Stone describes the wine from Bunker Hill as having “layers of mineral complexity, full of very intense flavor on the palate but like air. It has lots of presence but is ethereal, elevated. It has fruit but it floats.” Landon, too, describes the site as making wines that are utterly distinctive.

The area’s wind and cooling temperatures also result in thicker grape skins, which can give a pleasing phenolic frame, even to chardonnay. “That little bit of phenolic presence drives tension in the wine,” says Landon.

For producers like Walter Scott and Lingua Franca, the central Willamette Valley is a region that speaks of a distinctly Oregon chardonnay, a signature driven by freshness and energy. “There is great acid retention here from the wind and the diurnal shift,” Landon says. “It’s a perfect storm to create wines that have more tension and precision.”
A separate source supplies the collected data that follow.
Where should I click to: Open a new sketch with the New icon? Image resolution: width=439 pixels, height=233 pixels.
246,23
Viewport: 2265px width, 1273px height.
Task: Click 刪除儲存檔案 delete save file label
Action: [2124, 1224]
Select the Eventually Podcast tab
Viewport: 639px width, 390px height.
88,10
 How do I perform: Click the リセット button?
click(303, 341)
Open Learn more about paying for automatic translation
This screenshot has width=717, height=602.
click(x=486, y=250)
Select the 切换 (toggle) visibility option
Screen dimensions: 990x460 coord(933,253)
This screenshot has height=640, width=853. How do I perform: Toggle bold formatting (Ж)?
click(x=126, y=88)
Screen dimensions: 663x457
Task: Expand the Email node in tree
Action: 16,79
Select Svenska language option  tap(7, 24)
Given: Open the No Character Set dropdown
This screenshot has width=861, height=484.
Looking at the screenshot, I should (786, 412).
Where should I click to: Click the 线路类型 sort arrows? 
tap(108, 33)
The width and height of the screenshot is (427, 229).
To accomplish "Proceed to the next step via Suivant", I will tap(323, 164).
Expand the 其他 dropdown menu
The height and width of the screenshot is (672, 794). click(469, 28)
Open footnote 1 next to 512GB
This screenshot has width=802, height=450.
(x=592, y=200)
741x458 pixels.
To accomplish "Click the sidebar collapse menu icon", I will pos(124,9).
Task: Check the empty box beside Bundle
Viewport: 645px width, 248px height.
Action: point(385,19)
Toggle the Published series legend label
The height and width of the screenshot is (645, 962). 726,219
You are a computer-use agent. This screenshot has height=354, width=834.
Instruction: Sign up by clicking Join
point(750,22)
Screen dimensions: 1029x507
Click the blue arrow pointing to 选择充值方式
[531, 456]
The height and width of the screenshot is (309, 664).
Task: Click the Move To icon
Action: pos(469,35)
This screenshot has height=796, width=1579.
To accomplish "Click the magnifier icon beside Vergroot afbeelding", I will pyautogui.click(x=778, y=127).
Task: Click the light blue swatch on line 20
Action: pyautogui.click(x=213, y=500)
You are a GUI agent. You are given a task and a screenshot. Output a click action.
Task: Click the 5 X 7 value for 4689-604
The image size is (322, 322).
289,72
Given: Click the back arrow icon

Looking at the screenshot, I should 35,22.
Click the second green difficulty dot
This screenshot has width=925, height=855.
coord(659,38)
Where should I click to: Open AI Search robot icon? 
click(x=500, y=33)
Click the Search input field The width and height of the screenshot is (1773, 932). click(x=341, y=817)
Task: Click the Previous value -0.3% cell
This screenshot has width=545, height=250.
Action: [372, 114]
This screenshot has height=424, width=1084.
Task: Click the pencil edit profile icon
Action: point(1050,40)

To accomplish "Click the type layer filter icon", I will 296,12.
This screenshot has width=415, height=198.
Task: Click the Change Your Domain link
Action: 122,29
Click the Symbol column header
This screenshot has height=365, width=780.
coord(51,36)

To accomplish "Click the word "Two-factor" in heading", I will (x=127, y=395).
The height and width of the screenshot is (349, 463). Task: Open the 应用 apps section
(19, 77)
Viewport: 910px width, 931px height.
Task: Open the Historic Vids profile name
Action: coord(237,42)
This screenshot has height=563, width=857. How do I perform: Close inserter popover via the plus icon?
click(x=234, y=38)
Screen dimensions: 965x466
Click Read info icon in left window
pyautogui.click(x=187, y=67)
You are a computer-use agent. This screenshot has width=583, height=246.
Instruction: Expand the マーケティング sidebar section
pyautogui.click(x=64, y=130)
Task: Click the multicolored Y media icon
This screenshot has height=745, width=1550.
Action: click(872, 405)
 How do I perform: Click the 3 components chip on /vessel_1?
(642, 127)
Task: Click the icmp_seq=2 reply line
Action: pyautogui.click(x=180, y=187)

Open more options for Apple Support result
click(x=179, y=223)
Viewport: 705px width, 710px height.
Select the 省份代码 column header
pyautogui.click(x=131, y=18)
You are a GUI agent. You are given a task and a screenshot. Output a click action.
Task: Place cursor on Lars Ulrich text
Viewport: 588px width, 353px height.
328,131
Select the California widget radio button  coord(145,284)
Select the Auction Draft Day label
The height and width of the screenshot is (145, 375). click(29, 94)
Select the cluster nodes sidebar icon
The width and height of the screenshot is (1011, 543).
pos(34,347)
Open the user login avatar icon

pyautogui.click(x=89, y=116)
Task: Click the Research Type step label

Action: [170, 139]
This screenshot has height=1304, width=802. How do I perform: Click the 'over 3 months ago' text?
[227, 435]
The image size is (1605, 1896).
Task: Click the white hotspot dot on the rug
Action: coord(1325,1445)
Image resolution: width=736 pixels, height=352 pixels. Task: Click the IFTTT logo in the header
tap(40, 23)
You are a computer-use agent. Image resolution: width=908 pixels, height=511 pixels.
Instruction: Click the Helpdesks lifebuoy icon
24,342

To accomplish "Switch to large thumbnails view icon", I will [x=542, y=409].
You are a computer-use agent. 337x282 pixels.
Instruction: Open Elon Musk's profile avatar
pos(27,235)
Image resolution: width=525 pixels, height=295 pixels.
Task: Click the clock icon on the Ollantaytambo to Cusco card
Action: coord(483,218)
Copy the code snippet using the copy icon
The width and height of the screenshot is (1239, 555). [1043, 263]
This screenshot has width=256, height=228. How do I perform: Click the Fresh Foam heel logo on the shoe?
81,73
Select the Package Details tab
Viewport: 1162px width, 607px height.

Based in Sonoma, Elaine Chukan Brown serves as the American specialist for JancisRobinson.com. Their work also appears in World of Fine Wine, the fourth edition of the Oxford Companion to Wine and on their own site, WakawakaWineReviews.com. Prior to writing about wine, Chukan Brown was a philosophy professor specializing in ethics and social politics.


This story appears in the print issue of October 2017.